Dora Jenkins and her grandmother, Fandora Jenkins, residents of Brooklyn, New York, bring this action in connection with a July 23, 2014 "deposition" they had with an Inspector General of the New York City Housing Authority ("NYCHA"), Alvivaro Evans. Compl. at 1-2. Plaintiffs allege that Evans called Fandora Jenkins on July 21, 2014, and told her that she "needed to come to 250 Broadway on July 23rd to speak to [Evans] in reference to her 'apartment.'" Id. Two days later, plaintiffs went to Evans's office, where Evans inquired as to the whereabouts of a woman named Antoinette Jenkins, who had provided plaintiffs' address in the emergency contact space on an employment-related form. Id at 2. Plaintiffs argue that Evans never disclosed the purpose of the meeting during her initial phone call, nor informed them that she was "conducting an Investigation of Ms. Antoinette Jenkins and where Ms. Antoinette Jenkins currently resides." Id. at 2. Plaintiffs further allege that, at the meeting, Evans refused to provide them with any information until they were sworn in under oath and used "Psychological Intimidation" to get them to "falsify a statement" that Antoinette Jenkins lived at their residence. Id. Plaintiffs seek money damages and an order that Evans be terminated from her position. Id. at 3.

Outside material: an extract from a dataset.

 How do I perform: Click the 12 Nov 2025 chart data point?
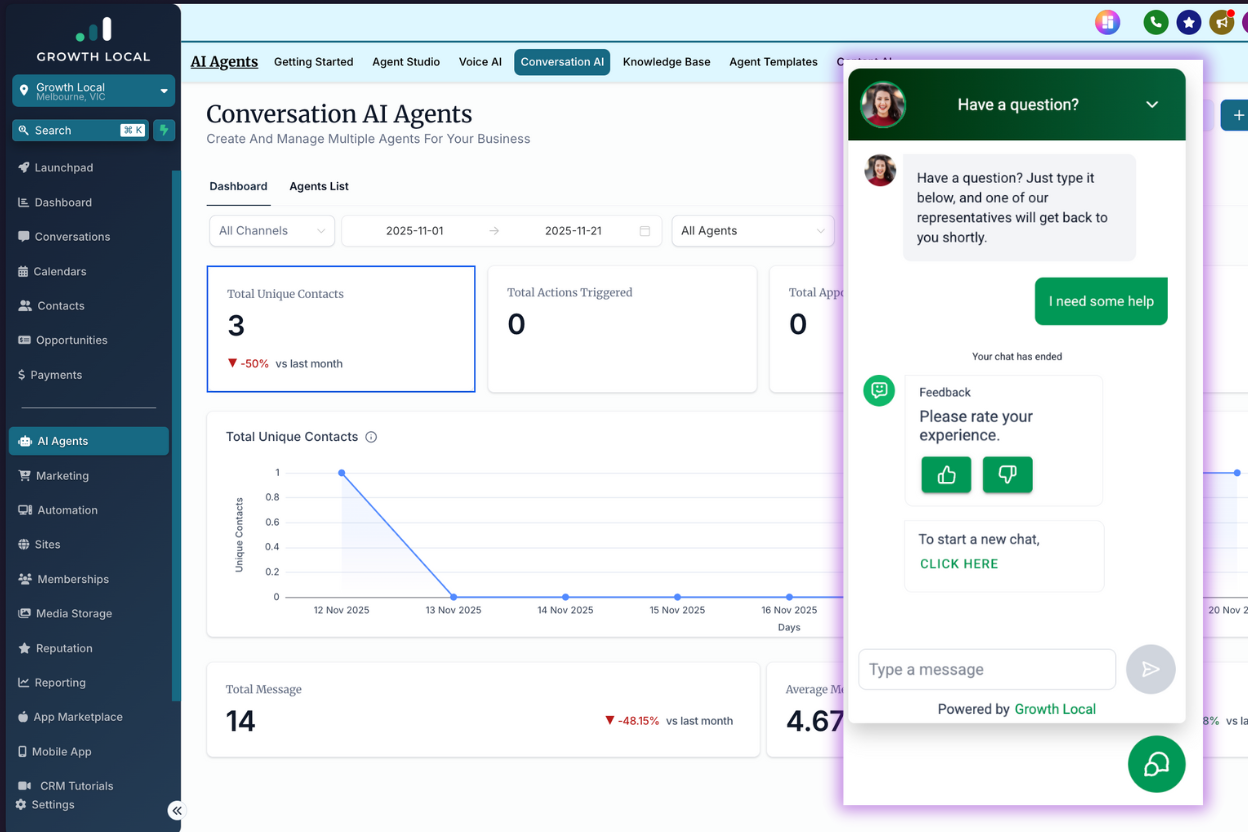[x=342, y=473]
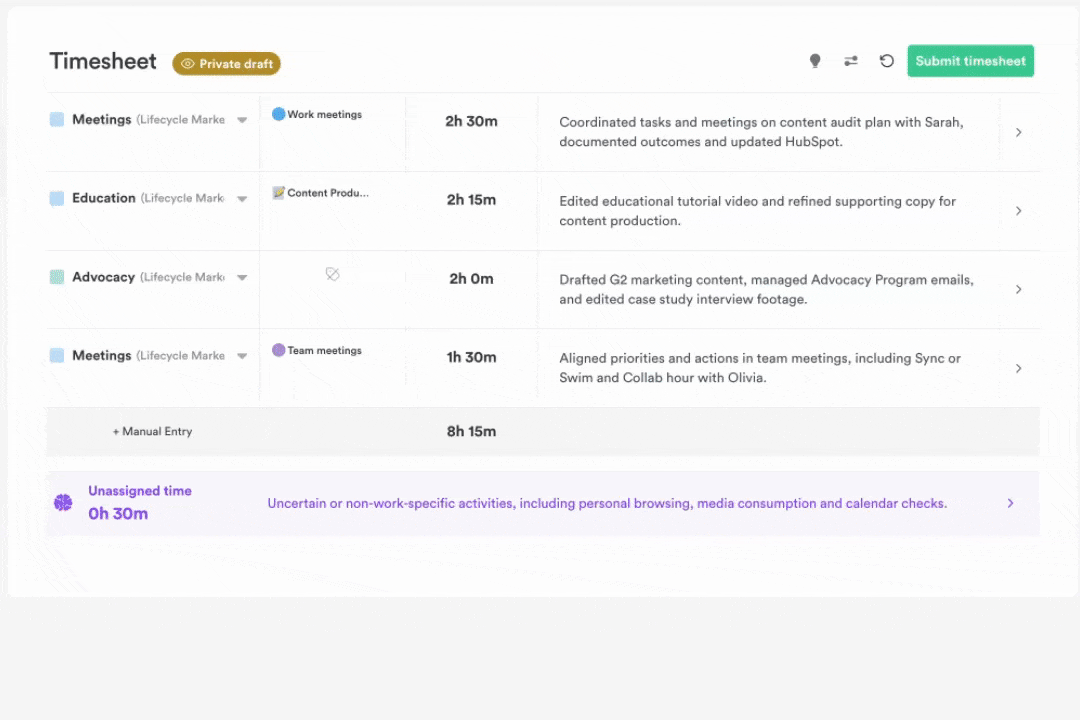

Plaintiffs filed this action pursuant to 42 U.S.C. § 1983, which authorizes claims for the violation of constitutional rights. In order to maintain a § 1983 action, a plaintiff must allege (1) that the challenged conduct was "committed by a person acting under color of state law, " and (2) that such conduct "deprived [the plaintiff] of rights, privileges, or immunities secured by the Constitution or laws of the United States." Corneio v. Bell, 592 F.3d 121, 127 (2d Cir. 2010) (quoting Pitchell v. Callan, 13 F.3d 545, 547 (2d Cir. 1994)). Section 1983 does not create any independent substantive right, but rather is a vehicle to "redress ... the deprivation of [federal] rights established elsewhere." Thomas v. Roach, 165 F.3d 137, 142 (2d Cir. 1999). Thus, a complaint must contain "specific allegations of fact that indicate a deprivation of constitutional rights; allegations which are nothing more than broad, simple, and conclusory statements are insufficient" to state a claim under § 1983. Morpurgo v. Inc. Village of Sag Harbor, 697 F.Supp.2d 309, 341 (E.D.N.Y. 2010) (internal citations omitted).

Here, plaintiffs allege that their Fifth Amendment rights were violated because Evans intentionally failed to abide by Rule 30 of the Federal Rules of Civil Procedure, which sets forth the notice requirements for depositions during the litigation of civil matters. Compl. at 3. The Federal Rules of Civil Procedure do not apply to any of the circumstances that plaintiffs describe. Fed. R. Civ. P.[1] ("These rules govern the procedure in all civil actions and proceedings in the United States district courts . . .."). Thus, even if liberally construed, plaintiffs' allegations fail to demonstrate any violation of their constitutional rights.


Accordingly, the complaint is dismissed. 28 U.S.C. § 1915(e)(2)(B)(ii). The Court certifies pursuant to 28 U.S.C. § 1915(a)(3) that any appeal would not be taken in good faith and therefore in forma pauperis status is denied for the purpose of any appeal. Coppedge v. United States, 369 U.S. 438, 444-45 (1962).